I’ll try respond properly later this week, but I like the point that embedded agency is about boundedness. Nevertheless, I think we probably disagree about how promising it is “to start with idealized rationality and try to drag it down to Earth rather than the other way around”. If the starting point is incoherent, then this approach doesn’t seem like it’ll go far—if AIXI isn’t useful to study, then probably AIXItl isn’t either (although take this particular example with a grain of salt, since I know almost nothing about AIXItl).
I appreciate that this isn’t an argument that I’ve made in a thorough or compelling way yet—I’m working on a post which does so.
Yeah, I should have been much more careful before throwing around words like “real”. See the long comment I just posted for more clarification, and in particular this paragraph:
I’m not trying to argue that concepts which we can’t formalise “aren’t real”, but rather that some concepts become incoherent when extrapolated a long way, and this tends to occur primarily for concepts which we can’t formalise, and that it’s those incoherent extrapolations which “aren’t real” (I agree that this was quite unclear in the original post).
I like this review and think it was very helpful in understanding your (Abram’s) perspective, as well as highlighting some flaws in the original post, and ways that I’d been unclear in communicating my intuitions. In the rest of my comment I’ll try write a synthesis of my intentions for the original post with your comments; I’d be interested in the extent to which you agree or disagree.
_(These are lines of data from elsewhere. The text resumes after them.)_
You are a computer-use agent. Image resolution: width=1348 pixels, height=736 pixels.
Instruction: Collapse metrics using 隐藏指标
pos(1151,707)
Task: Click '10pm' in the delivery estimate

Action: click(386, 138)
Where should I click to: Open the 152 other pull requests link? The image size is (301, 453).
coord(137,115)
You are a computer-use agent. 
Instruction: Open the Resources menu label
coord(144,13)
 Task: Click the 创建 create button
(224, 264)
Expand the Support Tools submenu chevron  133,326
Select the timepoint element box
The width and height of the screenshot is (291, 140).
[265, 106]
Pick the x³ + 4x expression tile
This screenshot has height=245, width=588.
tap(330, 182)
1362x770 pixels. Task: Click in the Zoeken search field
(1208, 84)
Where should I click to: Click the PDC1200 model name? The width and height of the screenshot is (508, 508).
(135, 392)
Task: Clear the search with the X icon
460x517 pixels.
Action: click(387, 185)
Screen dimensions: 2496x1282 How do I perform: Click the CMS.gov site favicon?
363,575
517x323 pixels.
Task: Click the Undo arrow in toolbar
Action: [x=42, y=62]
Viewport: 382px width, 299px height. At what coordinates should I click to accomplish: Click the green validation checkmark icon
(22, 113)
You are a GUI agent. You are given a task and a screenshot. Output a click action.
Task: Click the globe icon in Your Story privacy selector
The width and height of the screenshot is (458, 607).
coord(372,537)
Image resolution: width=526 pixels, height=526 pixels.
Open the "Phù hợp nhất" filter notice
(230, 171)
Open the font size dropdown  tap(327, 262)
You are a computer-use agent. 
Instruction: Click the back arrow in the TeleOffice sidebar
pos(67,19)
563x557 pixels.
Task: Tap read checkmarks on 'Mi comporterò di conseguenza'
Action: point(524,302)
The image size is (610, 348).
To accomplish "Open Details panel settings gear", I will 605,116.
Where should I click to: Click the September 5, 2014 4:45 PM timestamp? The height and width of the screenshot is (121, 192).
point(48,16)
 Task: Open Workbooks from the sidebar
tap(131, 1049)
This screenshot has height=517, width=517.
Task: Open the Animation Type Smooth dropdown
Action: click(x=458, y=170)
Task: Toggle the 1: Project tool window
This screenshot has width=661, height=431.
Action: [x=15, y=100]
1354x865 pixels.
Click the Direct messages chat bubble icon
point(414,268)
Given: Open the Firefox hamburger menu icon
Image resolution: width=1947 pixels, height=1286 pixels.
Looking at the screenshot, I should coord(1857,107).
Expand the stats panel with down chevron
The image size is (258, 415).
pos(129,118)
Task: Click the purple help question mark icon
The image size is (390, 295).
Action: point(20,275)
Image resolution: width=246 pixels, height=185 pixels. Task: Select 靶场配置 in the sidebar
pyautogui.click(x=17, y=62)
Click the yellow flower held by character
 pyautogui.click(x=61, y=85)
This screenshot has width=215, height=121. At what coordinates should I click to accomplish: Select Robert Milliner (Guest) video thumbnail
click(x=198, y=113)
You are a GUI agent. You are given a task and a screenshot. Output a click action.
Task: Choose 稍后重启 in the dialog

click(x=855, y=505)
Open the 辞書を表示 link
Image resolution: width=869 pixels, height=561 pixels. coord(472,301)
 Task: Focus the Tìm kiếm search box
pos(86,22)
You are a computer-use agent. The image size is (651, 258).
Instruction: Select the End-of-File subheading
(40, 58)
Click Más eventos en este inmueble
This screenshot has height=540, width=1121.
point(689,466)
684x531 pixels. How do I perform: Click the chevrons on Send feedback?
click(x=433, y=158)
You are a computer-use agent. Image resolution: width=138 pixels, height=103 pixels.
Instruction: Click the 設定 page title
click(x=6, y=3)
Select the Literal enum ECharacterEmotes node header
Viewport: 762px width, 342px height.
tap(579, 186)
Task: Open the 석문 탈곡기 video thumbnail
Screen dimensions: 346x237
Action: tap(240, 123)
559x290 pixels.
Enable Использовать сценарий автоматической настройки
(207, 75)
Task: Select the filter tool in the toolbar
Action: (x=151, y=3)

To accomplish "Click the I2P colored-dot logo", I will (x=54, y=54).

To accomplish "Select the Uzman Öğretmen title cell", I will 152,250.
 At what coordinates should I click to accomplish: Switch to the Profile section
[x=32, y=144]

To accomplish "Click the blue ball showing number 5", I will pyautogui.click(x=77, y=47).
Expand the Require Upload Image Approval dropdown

We can distinguish between two ways to understand a concept X. For lack of better terminology, I’ll call them “understanding how X functions” and “understanding the nature of X”. I conflated these in the original post in a confusing way.
For example, I’d say that studying how fitness functions would involve looking into the ways in which different components are important for the fitness of existing organisms (e.g. internal organs; circulatory systems; etc). Sometimes you can generalise that knowledge to organisms that don’t yet exist, or even prove things about those components (e.g. there’s probably useful maths connecting graph theory with optimal nerve wiring), but it’s still very grounded in concrete examples. If we thought that we should study how intelligence functions in a similar way as we study how fitness functions, that might look like a combination of cognitive science and machine learning.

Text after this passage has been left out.